■ Given exercise: Duplicate the lines of the data below, from the line with "The image size is (768, 530)." up to and including the line with "This screenshot has height=390, width=1455.".

# start of Entries

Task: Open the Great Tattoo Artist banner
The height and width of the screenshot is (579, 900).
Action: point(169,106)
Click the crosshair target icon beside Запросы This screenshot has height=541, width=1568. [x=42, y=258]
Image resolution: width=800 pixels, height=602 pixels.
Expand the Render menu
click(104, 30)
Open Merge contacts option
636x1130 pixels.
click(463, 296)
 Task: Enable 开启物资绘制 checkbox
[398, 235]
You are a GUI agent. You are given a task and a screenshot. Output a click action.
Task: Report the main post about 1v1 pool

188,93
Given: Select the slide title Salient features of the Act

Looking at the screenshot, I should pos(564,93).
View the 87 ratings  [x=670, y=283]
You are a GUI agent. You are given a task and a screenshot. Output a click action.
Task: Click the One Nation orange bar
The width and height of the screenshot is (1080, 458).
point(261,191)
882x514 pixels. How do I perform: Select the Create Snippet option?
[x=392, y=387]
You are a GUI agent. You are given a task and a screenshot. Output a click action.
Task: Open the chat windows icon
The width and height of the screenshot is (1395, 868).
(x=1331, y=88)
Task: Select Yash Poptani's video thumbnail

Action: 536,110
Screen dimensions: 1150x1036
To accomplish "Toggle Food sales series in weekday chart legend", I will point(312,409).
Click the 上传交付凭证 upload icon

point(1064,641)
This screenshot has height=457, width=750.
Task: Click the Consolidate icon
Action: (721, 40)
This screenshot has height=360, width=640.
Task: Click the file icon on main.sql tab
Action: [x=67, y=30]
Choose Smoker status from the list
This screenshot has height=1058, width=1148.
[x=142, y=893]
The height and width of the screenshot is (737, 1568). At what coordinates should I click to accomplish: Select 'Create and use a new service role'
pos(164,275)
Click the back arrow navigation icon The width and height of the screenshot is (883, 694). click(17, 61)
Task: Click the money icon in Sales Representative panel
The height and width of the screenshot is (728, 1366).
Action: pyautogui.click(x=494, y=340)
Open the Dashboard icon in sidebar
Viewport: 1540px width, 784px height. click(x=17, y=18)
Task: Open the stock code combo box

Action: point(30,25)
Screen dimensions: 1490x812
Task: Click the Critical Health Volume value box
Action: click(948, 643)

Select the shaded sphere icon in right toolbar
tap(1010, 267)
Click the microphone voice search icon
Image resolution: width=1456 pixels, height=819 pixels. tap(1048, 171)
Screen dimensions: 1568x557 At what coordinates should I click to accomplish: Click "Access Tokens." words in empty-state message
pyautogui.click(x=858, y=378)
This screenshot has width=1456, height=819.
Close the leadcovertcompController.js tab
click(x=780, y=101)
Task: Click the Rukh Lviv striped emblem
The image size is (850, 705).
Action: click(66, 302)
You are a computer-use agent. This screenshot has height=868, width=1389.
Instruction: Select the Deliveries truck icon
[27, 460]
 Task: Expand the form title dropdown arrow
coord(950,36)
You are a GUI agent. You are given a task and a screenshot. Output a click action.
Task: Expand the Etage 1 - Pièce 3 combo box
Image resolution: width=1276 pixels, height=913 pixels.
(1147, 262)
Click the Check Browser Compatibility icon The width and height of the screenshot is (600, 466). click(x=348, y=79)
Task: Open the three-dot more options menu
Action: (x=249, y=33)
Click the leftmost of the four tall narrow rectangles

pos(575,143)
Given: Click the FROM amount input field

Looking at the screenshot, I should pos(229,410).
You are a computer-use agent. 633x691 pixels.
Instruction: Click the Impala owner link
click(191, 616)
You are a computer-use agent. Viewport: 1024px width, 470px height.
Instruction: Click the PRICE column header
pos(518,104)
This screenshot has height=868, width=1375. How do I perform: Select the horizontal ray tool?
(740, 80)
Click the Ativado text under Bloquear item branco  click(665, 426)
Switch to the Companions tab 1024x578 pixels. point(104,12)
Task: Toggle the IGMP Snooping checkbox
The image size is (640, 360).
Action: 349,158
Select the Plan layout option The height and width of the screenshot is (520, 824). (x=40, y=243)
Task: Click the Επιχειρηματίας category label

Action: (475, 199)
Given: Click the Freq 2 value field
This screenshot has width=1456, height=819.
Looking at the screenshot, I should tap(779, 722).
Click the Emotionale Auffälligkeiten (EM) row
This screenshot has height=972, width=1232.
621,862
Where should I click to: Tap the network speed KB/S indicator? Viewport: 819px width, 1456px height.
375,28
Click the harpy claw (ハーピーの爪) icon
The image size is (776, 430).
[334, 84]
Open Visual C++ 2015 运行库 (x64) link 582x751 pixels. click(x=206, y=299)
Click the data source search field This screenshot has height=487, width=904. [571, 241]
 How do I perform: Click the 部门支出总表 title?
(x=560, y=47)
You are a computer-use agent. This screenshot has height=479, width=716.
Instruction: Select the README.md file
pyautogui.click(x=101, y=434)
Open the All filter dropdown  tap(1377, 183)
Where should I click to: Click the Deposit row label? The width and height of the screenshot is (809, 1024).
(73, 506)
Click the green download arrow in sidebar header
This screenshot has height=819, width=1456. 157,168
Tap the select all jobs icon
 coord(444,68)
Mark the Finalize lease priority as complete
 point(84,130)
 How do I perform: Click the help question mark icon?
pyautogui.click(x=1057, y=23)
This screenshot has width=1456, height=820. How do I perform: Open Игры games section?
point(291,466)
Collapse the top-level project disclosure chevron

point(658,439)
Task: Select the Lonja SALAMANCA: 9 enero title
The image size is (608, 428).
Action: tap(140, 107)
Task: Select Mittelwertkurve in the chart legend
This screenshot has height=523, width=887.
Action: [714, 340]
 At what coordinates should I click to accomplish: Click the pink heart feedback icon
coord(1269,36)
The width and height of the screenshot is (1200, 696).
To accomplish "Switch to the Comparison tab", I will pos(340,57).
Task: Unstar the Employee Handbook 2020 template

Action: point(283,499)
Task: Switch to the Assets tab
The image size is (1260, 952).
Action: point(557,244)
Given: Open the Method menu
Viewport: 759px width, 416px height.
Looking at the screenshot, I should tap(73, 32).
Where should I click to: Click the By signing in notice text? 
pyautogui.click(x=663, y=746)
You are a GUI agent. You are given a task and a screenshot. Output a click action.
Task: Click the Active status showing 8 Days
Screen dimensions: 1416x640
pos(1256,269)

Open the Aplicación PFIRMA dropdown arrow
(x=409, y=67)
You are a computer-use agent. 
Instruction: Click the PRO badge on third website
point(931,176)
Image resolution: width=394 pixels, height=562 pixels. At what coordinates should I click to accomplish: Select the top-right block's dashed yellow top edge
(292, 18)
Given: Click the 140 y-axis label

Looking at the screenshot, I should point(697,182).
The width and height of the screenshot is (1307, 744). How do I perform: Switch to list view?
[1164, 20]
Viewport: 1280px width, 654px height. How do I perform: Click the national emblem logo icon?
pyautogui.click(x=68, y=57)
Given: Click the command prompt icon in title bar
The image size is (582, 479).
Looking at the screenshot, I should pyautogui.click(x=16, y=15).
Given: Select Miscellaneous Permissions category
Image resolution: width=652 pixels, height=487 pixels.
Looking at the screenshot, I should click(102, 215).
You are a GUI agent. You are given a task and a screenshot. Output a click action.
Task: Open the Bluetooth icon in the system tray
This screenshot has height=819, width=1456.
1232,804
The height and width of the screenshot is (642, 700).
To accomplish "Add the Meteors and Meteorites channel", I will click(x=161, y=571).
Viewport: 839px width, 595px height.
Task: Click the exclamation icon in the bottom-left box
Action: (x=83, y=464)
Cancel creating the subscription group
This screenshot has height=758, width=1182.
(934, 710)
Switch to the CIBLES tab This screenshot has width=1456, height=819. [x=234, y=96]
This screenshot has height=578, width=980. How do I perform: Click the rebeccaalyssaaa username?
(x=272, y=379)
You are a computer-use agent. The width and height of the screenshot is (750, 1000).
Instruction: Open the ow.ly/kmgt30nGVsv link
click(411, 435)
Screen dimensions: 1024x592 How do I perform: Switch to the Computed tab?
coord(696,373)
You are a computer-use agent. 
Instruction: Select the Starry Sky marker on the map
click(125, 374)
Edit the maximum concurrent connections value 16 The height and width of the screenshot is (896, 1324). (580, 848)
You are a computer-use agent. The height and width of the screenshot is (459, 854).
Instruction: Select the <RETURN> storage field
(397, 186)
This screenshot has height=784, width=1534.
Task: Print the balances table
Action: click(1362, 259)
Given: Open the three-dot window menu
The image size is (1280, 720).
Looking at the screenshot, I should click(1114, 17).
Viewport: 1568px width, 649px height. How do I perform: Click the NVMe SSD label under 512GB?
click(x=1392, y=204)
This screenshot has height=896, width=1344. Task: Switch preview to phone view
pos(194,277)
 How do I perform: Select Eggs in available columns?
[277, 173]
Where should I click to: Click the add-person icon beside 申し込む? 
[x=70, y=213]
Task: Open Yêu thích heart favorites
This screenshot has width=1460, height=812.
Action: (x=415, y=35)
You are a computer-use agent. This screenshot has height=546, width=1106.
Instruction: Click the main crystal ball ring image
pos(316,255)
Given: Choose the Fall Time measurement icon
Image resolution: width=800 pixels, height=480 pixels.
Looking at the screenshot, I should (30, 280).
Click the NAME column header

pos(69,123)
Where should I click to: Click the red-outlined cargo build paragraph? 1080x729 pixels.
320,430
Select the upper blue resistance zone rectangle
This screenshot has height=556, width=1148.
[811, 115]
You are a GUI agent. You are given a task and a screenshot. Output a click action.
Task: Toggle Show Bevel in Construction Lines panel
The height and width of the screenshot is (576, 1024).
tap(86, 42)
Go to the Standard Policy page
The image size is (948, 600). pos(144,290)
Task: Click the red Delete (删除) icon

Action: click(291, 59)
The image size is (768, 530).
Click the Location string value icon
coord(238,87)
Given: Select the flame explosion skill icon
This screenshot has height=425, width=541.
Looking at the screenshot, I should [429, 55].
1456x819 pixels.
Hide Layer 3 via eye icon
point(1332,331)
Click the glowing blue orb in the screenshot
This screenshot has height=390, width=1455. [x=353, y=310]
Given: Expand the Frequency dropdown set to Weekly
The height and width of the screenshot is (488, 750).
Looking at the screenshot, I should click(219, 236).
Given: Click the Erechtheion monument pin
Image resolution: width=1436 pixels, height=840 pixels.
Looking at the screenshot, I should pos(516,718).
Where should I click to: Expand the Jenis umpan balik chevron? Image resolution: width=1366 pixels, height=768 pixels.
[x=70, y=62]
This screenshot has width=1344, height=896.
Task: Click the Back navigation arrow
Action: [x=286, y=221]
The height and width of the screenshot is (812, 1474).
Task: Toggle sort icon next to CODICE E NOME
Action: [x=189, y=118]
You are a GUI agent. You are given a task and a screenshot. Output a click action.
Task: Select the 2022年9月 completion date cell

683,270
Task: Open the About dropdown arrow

# end of Entries

■ Finished task:
The image size is (768, 530).
Click the Location string value icon
coord(238,87)
Given: Select the flame explosion skill icon
This screenshot has height=425, width=541.
Looking at the screenshot, I should [429, 55].
1456x819 pixels.
Hide Layer 3 via eye icon
point(1332,331)
Click the glowing blue orb in the screenshot
This screenshot has height=390, width=1455. [x=353, y=310]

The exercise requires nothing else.